- Indianapolis 500
Dan Wheldon gets stunning Indy win
JR Hildebrand was one turn away from winning the Indianapolis 500 on his very first try. Then, within sight of the checkered flag, the 23-year-old Californian made the ultimate mistake.
Hildebrand slammed into the wall on the final turn, and Dan Wheldon drove past to claim what appeared to be an improbable Indy 500 win Sunday in his first race of the year. "It's a helpless feeling," Hildebrand said.
While Wheldon celebrated, gulped milk in Victory Lane and kissed the bricks at the start-finish line, his apparent second career Indy win was not yet official. As of 4 p.m. ET, official results had not been posted and the finish of the race was under review by IndyCar Series officials.
Hildebrand's crumpled machine slid across the finish line in second place while hugging the wall. While Wheldon celebrated, IndyCar officials reviewed the video to see if Wheldon passed the wrecked machine before the caution lights went on. It appeared he did, giving the Brit another Indy 500 title with a part-time team.
There was no protest filed as of 4 p.m. ET. Even if Wheldon passed Hildebrand under the yellow, that penalty can not be grounds for a protest.
Wheldon, the 2005 winner but without a full-time ride this season, appeared headed for his third straight runner-up finish as Hildebrand took the white flag with a comfortable lead and needing only to make it through the last of 200 laps around the 2½-mile speedway.
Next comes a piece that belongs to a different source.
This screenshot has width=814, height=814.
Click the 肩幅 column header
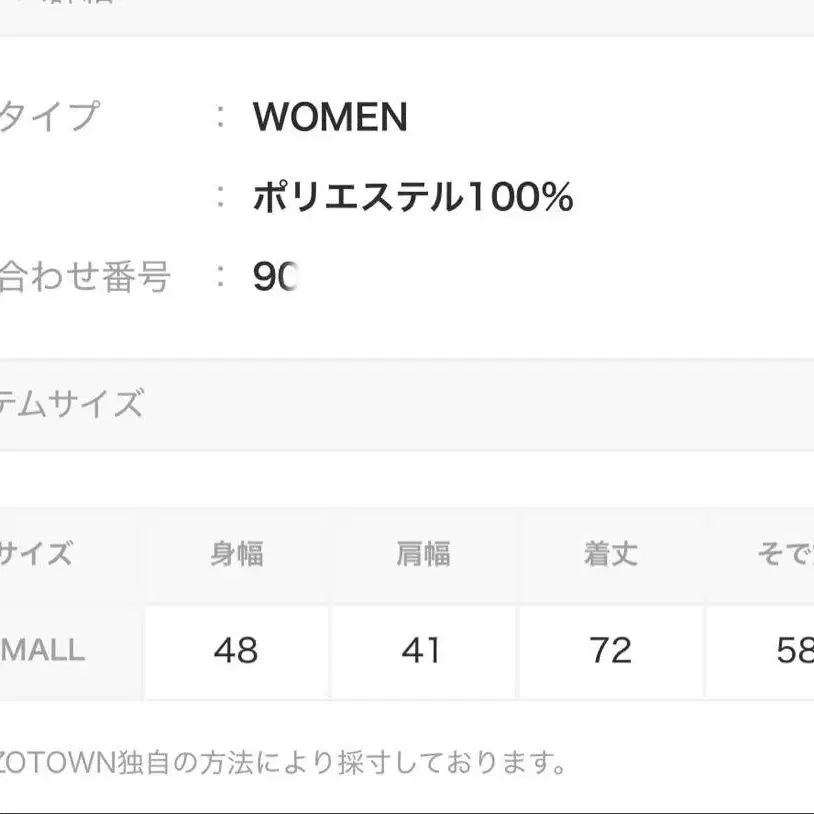(422, 554)
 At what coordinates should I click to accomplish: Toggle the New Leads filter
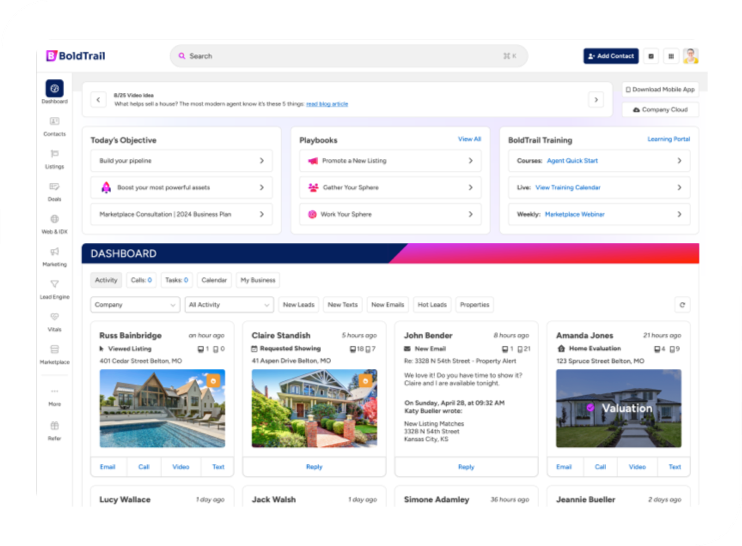299,305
The first three turns went smoothly. Then Hildebrand came up on another rookie, Charlie Kimball, in the fourth turn. Instead of backing off, Hildebrand moved to the outside to make the pass, got in the rough patch of the track and lost control. He slammed the wall, allowing Wheldon to drive into Victory Lane.
"I caught him in the wrong piece of track," Hildebrand said. "I got up in the marbles and that was it." But what brought disappointment to Hildebrand brought joy to Wheldon. "I just felt a lot of relief. It's an incredible feeling," Wheldon said. "I never gave up."
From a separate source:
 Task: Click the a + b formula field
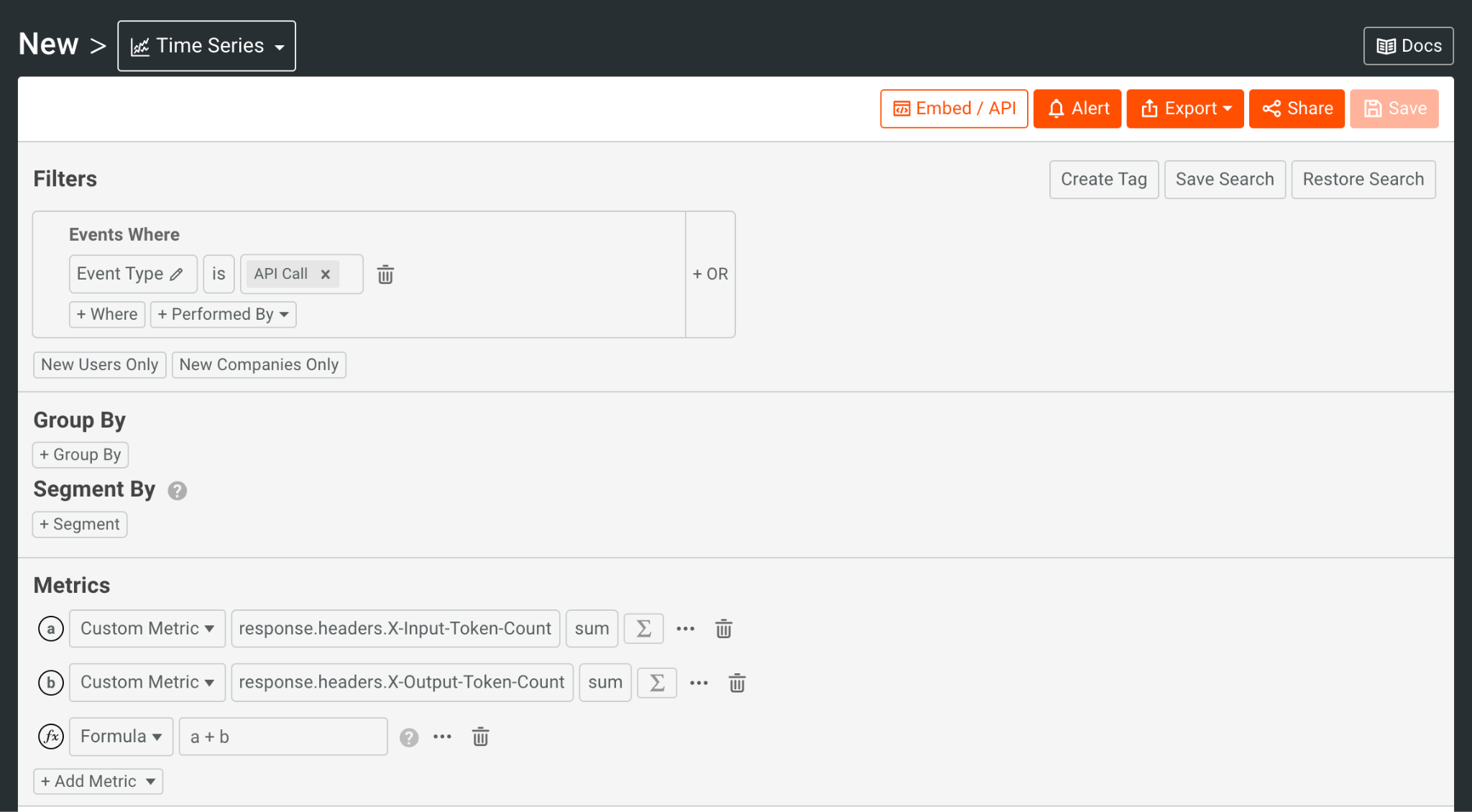282,737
The 100th anniversary of America's most famous race was dominated much of the day by Chip Ganassi's top two drivers, defending champ Dario Franchitti and 2008 winner Scott Dixon.
But after a series of late pit stops, things really got interesting. Second-generation racer Graham Rahal spent some time up front. Danica Patrick claimed the lead but didn't have enough fuel to make it to the end, forcing her to stop with nine laps to go. Belgium driverBertrand Baguette had already gotten past Patrick, but he didn't have enough fuel, either.
When Baguette went to the pits with three laps to go, the lead belonged to Hildebrand. All he had to do was make it to the end. He came up one turn short. "My disappointment is for the team," Hildebrand said. "We should've won the race."
Not that Wheldon isn't a deserving champ. Despite plenty of success in his IndyCar career, he lost his ride at Panther Racing - where he was replaced by Hildebrand, no less - and couldn't find a regular ride this season.
He sat out the first four races of the year, then picked up a one-race deal with Bryan Herta Autosport. Surely now Wheldon will be able to find a more regular gig.
"It's more and more depressing when I don't win the race," said Patrick, who finished 10th. "But Dan Wheldon, he's a great winner. And what a great story. He hasn't run this year. ... That's really cool."
Not so much for Hildebrand. He'll always remember that final turn.